>> START STORED RECORDS

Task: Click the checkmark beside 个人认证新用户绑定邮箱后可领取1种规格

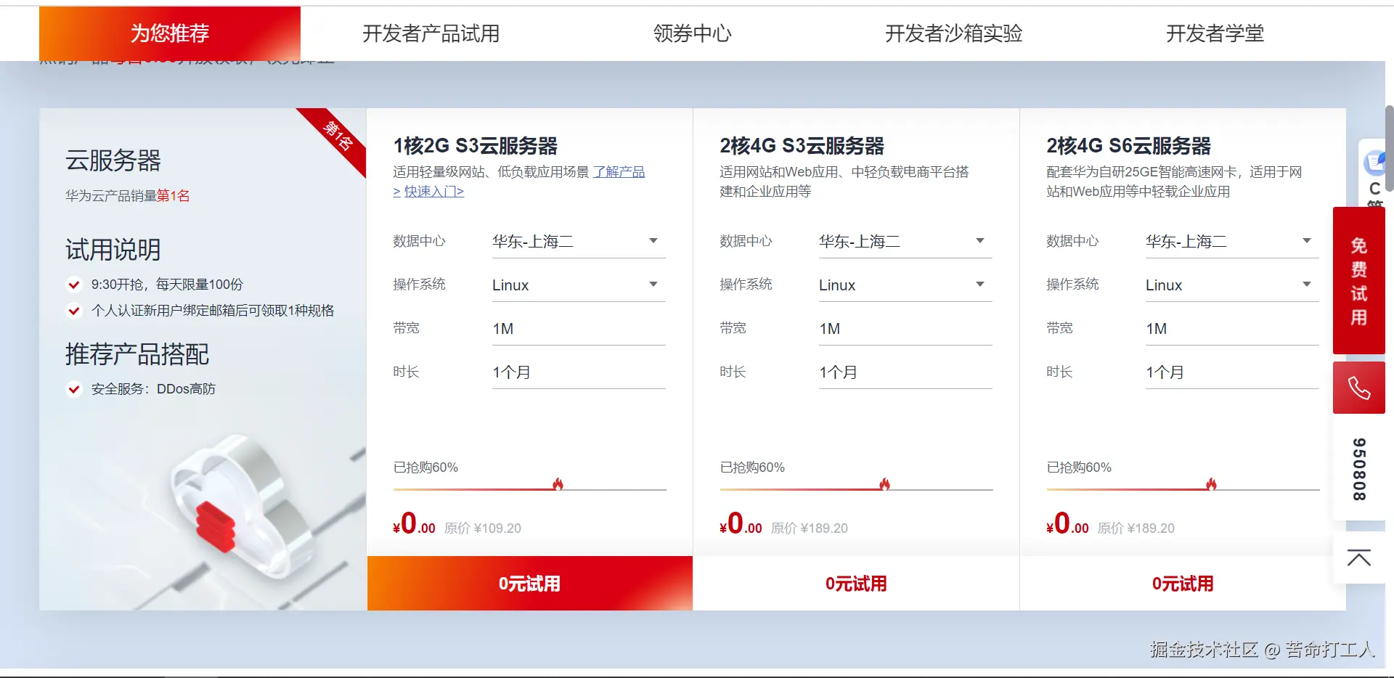Action: tap(73, 311)
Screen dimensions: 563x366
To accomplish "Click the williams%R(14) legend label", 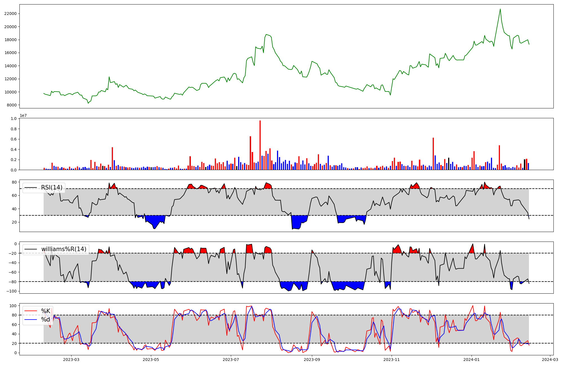I will coord(64,249).
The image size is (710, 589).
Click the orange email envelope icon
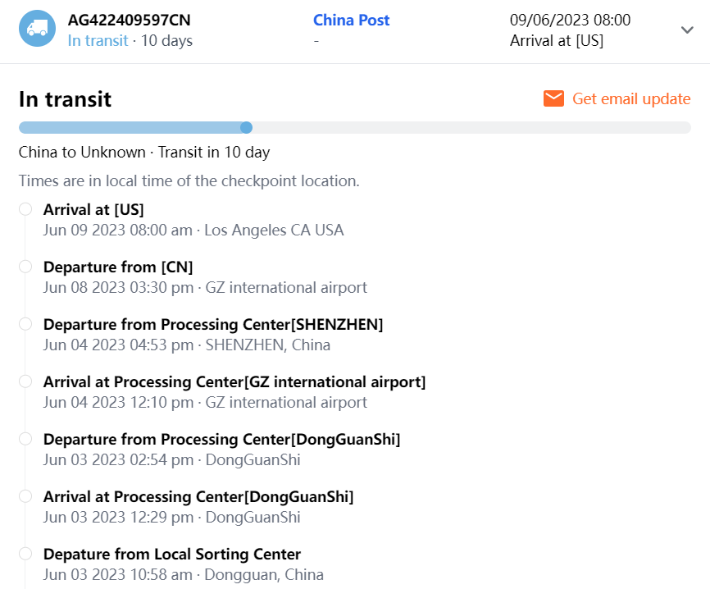tap(553, 98)
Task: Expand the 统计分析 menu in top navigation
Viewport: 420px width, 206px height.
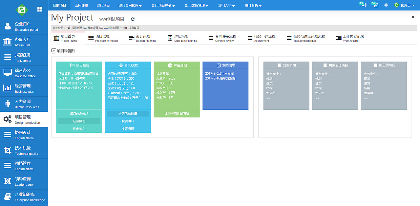Action: [x=253, y=5]
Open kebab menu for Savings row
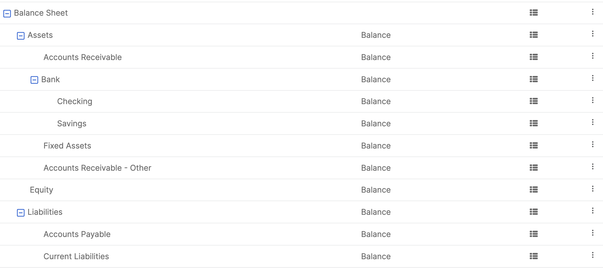This screenshot has width=603, height=268. click(592, 122)
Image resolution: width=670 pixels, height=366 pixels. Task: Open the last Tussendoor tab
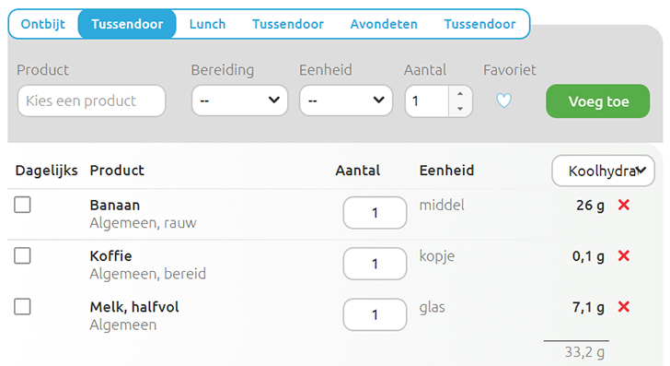(479, 24)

>> END STORED RECORDS

Change "menu" to "dropdown" throughout the data, starting at the line containing "Task: Expand the 统计分析 menu in top navigation" and ending at the end of the data. Reproduce those lines with no other alterations, and leave the pictures out.

EXPECTED ANSWER:
Task: Expand the 统计分析 dropdown in top navigation
Viewport: 420px width, 206px height.
Action: [x=253, y=5]
Open kebab dropdown for Savings row
This screenshot has width=603, height=268. click(592, 122)
Image resolution: width=670 pixels, height=366 pixels. Task: Open the last Tussendoor tab
(479, 24)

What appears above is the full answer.